» Task details
Copy the data from its first line through the line that contains "Click the Placeholder", renaming "Viewport" to "Window size" and leaving everything else unchanged.

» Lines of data

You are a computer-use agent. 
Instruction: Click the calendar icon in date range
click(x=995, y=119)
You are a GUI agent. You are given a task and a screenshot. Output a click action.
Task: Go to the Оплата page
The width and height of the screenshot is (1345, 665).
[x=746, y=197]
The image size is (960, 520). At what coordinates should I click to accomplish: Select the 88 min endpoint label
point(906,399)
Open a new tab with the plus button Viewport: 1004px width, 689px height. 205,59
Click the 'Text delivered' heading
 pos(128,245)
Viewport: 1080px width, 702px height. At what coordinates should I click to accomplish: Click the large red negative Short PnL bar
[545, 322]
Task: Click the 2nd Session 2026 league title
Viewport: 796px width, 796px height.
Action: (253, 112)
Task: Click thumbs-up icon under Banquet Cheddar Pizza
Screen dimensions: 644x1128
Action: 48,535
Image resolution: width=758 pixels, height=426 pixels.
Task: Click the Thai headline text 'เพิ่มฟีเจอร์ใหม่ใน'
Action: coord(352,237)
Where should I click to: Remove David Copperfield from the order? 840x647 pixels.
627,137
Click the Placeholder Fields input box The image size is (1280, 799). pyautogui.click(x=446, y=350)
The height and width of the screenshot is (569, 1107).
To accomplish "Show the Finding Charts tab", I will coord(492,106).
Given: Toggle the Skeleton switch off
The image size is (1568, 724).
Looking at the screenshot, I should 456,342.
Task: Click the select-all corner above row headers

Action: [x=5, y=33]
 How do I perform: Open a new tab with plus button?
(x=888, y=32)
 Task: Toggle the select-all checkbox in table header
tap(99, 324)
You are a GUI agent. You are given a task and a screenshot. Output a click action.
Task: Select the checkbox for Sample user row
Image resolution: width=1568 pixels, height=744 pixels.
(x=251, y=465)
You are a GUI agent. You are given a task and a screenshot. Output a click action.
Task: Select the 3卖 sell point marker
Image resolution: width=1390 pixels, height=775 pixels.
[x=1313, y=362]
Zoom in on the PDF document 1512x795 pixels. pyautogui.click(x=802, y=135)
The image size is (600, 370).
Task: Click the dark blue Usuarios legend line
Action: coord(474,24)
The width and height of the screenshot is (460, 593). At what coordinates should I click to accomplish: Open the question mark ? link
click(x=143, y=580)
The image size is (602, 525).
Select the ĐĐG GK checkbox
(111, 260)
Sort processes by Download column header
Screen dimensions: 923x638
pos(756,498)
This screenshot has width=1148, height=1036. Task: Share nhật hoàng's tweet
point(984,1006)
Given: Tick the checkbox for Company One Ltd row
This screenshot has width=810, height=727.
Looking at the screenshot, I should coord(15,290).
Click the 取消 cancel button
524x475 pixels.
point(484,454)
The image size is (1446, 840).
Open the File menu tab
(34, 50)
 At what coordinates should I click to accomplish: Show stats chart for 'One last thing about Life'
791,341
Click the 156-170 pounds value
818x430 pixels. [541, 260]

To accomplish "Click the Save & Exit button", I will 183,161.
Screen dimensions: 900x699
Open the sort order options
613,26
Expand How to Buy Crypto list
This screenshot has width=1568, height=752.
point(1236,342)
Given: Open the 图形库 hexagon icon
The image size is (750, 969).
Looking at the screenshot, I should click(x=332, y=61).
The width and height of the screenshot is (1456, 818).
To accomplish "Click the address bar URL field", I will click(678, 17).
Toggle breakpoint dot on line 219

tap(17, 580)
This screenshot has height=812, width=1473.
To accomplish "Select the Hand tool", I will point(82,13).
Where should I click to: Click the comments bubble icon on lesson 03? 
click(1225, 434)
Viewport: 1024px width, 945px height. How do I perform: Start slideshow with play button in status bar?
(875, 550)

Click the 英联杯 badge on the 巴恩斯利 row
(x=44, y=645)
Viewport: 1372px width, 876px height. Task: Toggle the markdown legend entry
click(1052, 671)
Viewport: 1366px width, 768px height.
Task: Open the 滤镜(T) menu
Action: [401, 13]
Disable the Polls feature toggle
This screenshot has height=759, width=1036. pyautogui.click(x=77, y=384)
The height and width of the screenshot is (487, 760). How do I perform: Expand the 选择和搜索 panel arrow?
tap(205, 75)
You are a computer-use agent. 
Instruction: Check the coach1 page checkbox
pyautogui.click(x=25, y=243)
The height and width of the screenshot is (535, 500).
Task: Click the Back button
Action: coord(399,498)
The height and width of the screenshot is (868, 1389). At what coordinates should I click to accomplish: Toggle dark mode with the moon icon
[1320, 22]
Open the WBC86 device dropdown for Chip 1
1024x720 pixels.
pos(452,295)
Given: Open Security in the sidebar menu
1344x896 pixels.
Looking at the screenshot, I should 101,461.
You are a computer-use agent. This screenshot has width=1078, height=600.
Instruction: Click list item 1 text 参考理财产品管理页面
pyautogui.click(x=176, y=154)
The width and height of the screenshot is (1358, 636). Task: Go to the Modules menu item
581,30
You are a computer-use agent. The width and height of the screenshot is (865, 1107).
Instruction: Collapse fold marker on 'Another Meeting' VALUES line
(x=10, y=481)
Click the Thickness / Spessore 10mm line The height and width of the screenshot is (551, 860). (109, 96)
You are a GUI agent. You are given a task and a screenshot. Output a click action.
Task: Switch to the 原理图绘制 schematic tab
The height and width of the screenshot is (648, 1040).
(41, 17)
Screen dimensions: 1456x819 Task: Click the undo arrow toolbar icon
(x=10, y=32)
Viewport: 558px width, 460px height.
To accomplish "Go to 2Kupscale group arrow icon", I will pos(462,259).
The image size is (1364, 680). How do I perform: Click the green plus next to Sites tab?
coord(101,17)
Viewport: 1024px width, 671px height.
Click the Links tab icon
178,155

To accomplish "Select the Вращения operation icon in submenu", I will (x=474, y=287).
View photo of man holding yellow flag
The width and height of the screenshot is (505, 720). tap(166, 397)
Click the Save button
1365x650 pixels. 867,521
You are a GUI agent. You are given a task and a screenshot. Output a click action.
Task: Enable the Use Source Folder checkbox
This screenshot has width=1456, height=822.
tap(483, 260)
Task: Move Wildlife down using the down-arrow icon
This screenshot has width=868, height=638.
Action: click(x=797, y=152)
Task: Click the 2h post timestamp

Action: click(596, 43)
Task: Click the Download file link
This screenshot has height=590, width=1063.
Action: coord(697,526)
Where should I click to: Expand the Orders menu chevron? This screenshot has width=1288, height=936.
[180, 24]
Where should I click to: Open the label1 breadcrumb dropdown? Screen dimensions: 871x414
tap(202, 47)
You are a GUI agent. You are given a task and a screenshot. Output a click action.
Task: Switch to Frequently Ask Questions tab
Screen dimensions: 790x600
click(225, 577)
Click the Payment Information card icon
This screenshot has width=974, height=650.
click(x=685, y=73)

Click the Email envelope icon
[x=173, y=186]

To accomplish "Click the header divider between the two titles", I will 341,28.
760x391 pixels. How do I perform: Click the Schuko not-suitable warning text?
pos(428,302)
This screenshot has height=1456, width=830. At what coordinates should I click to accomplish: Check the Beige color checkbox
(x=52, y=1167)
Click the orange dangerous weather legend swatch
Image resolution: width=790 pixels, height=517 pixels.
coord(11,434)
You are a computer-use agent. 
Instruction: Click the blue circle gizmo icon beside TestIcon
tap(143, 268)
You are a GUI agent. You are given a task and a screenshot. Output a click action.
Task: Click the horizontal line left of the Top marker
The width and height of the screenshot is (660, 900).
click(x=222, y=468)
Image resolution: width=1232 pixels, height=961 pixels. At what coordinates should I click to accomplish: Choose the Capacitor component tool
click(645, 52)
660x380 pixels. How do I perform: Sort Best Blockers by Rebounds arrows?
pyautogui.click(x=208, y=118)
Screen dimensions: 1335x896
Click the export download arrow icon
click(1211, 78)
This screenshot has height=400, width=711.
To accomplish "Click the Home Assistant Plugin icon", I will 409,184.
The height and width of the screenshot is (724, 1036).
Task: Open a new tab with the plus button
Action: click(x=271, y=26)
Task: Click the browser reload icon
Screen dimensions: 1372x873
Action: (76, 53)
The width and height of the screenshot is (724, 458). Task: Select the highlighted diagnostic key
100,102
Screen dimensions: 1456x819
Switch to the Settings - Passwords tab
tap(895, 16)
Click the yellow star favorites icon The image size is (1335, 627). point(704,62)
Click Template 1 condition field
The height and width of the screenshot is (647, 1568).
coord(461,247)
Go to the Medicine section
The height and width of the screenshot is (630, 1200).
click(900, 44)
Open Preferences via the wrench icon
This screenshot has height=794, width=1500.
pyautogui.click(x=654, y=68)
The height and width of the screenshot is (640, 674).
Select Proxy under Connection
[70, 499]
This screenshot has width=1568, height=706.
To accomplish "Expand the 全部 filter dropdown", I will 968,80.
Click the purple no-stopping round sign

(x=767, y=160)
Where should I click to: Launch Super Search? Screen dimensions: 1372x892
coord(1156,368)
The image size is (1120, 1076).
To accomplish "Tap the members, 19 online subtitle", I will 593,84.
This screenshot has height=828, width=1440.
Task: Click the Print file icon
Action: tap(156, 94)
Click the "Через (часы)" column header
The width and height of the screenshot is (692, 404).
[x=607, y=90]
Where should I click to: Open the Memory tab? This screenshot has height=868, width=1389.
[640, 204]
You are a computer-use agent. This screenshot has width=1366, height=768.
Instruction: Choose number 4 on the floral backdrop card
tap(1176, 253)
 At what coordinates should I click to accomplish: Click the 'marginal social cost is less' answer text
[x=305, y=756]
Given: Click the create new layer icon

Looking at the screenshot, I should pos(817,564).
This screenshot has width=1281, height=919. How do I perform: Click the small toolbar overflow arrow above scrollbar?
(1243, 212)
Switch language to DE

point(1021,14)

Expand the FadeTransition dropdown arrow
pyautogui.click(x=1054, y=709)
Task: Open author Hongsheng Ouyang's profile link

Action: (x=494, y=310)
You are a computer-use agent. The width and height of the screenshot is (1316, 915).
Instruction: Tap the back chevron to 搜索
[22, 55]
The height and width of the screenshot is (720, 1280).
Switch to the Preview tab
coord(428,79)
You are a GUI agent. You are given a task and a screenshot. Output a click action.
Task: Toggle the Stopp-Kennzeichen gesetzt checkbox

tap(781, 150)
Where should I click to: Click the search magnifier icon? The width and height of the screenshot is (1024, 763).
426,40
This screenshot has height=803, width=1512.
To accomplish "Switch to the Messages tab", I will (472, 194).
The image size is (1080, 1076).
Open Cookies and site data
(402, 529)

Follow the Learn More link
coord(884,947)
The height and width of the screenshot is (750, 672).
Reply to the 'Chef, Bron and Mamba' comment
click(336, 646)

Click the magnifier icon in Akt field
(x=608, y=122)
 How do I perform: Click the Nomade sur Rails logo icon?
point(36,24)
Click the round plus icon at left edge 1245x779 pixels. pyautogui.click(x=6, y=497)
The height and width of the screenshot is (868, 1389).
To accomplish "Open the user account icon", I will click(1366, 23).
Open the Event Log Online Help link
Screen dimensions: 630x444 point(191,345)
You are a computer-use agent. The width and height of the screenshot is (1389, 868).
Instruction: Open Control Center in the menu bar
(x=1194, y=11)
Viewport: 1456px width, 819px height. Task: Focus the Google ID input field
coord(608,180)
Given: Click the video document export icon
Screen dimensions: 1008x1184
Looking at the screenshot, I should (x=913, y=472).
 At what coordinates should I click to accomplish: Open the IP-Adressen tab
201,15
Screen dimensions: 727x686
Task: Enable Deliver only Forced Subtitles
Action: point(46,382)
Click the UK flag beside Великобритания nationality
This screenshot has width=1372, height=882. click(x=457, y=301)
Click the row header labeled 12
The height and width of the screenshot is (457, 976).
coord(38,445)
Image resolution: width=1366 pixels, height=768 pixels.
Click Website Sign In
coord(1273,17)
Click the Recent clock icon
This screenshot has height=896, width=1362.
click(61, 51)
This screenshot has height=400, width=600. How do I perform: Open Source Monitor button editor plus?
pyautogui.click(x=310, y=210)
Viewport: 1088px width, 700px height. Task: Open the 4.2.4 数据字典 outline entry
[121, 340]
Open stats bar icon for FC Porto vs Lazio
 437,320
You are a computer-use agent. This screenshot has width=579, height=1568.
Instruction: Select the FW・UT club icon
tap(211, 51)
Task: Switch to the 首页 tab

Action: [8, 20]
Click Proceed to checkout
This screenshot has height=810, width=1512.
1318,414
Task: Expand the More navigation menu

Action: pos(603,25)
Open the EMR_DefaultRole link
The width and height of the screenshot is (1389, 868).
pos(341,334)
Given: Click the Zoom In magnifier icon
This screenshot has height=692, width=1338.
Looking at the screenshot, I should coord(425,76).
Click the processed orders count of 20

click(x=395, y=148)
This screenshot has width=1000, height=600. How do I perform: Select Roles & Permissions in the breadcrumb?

» Finished answer
You are a computer-use agent. 
Instruction: Click the calendar icon in date range
click(x=995, y=119)
You are a GUI agent. You are given a task and a screenshot. Output a click action.
Task: Go to the Оплата page
The width and height of the screenshot is (1345, 665).
[x=746, y=197]
The image size is (960, 520). At what coordinates should I click to accomplish: Select the 88 min endpoint label
point(906,399)
Open a new tab with the plus button Window size: 1004px width, 689px height. 205,59
Click the 'Text delivered' heading
 pos(128,245)
Window size: 1080px width, 702px height. At what coordinates should I click to accomplish: Click the large red negative Short PnL bar
[545, 322]
Task: Click the 2nd Session 2026 league title
Window size: 796px width, 796px height.
Action: (253, 112)
Task: Click thumbs-up icon under Banquet Cheddar Pizza
Screen dimensions: 644x1128
Action: 48,535
Image resolution: width=758 pixels, height=426 pixels.
Task: Click the Thai headline text 'เพิ่มฟีเจอร์ใหม่ใน'
Action: coord(352,237)
Where should I click to: Remove David Copperfield from the order? 840x647 pixels.
627,137
Click the Placeholder Fields input box The image size is (1280, 799). pyautogui.click(x=446, y=350)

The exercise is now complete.